AWS reInvent Conference

The re:Invent conference was fascinating.

Culture

First, the overall experience of the conference was fantastic. There were, of course, a few hiccups along the way, that’s going to happen anytime you put 13,000+ people in the same conference, but overall everyone I talked to was enthusiastic and positive about what Amazon is doing. The feel was energetic, and, importantly, diverse.

I met people from many different races and nationalities at the conference, and saw quite a few women attending as well. The men outnumbered the women, probably by 10:1 at least, but they were there, and that’s important. I’d like to see that number getting closer to 1:1 as the years go by.

The conference had a Japanese track, where popular sessions were given again, this time speaking in English a bit slower, and live translation provided for a primarily Japanese speaking audience. The sessions were never very crowded, and I found that I could easily get a seat at the front. Of course, if I ever saw any Japanese waiting for a seat I would have given mine up, but there were lots of empty seats.

One of the most poorly designed aspects of the conference were that it didn’t stagger the sessions out, so at the same time each hour, 13,000 people crowded the hallways and escalators, making it difficult to get from one session to the next.

Scale

The most interesting session I attended was held by James Hamilton, AWS VP and Distinguished Engineer (quite the title), titled “Innovation at Scale”. James Hamilton has been part of the tech industry for quite a while. He was formerly at Microsoft, and IBM before that, and was the lead architect on DB2 when it was ported to Unix. This guy knew what he was talking about.

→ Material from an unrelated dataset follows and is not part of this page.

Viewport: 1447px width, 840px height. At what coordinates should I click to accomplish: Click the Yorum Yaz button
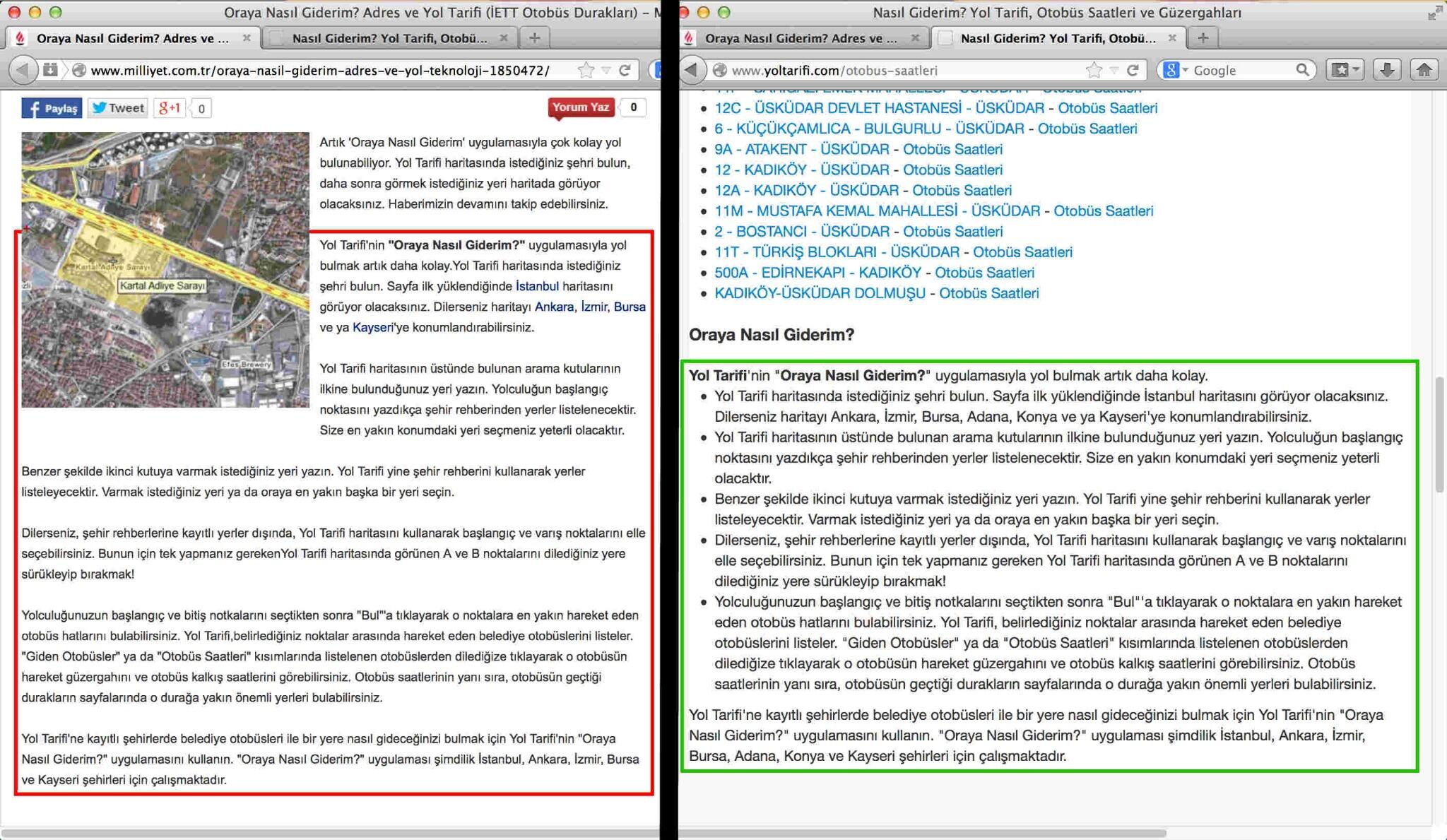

This is the next decade in our industry.

I knew Amazon was big, but I didn’t realize just how big till I sat in on this session. Amazon S3 has grown by 132% in the past year, and EC2 over 99%. AWS has over five times the capacity in use than the aggregate total of the other fourteen providers in the industry. That includes Azure, Rackspace, IBM, Joyent, and all the rest.

Every day, AWS adds enough new server capacity to support all of Amazon’s global infrastructure when it was a $7B annual revenue enterprise, back in 2004. They are big, and growing fast.

AWS is split into eleven regions world-wide, and private AWS fiber interconnects all major regions. Inside each region are very high levels of redundancy. For example, in the US East region, there are 82,864 fiber strands connecting their availability zones and data centers. In each region, there are at least two Availability Zones (AZ). Latency between the AZs is less than 2ms, and normally less than 1ms.

Peak network traffic between AZs reaches 25Tbps, and yes, that’s terabits per second. All AZs are in different data centers. Capacity in an AZ is added by adding new data centers. Failover between data centers within an AZ is transparent. Each AWS data center holds between 50,000 and 80,000 servers. Inbound bandwidth to a single data center is up to 102Tbps.

Another interesting fact I learned is that Amazon has custom chips built only for them by Intel for their custom-built servers. The chips have a faster processor at a given core count than what is available to the public from this partnership because of the scale Amazon operates at.

Amazon also builds all of their own networking equipment. They found that it was a lot cheaper to build their own networking gear. Not only did the overall cost of the networking gear go down, but the availability went up. It turns out that building their own gear allowed them to specialize on solving only their problems, which is a much smaller set of problems than the entire worlds that commercial networking vendors have to solve for. Amazon spun up 8000 servers to test their networking gear before they went into production.

Amazon runs their own version of Linux, which originally started off life as a Red Hat clone, something like CentOS, but has subsequently been heavily modified for Amazon’s particular needs. For example, Amazon has built their own networking stack tuned for the volume of traffic they need to process.

A lot of the work on their hypervisor has been to eliminate the virtualization tax. In the latest system they are rolling out, the NIC in each server supports SR-IOV (Single-Root I/O Virtualization), and each VM gets it’s own hardware virtualized NIC. This results in much lower latency, and less latency jitter from the instances.

Building the Future

I’m not sure how long Amazon is going to own this space, but they are certainly not slowing down and waiting for their competitors to catch up. I’m more in favor of a distributed Internet than one modeled after the old mainframe, client-server approach, but the capabilities that Amazon gives other businesses can’t be ignored.

My favorite analogy is the electric company. Any business that wanted to could build their own power generators and distribution infrastructure, but it would be crazy for them to do it. The economics just aren’t there. It’s far, far more affordable, and reliable, to let the specialists do it for you, and just pay for what you use. That’s what AWS is building, computing on tap, just bring your code.

The times are changing; either keep up, or get out of the way.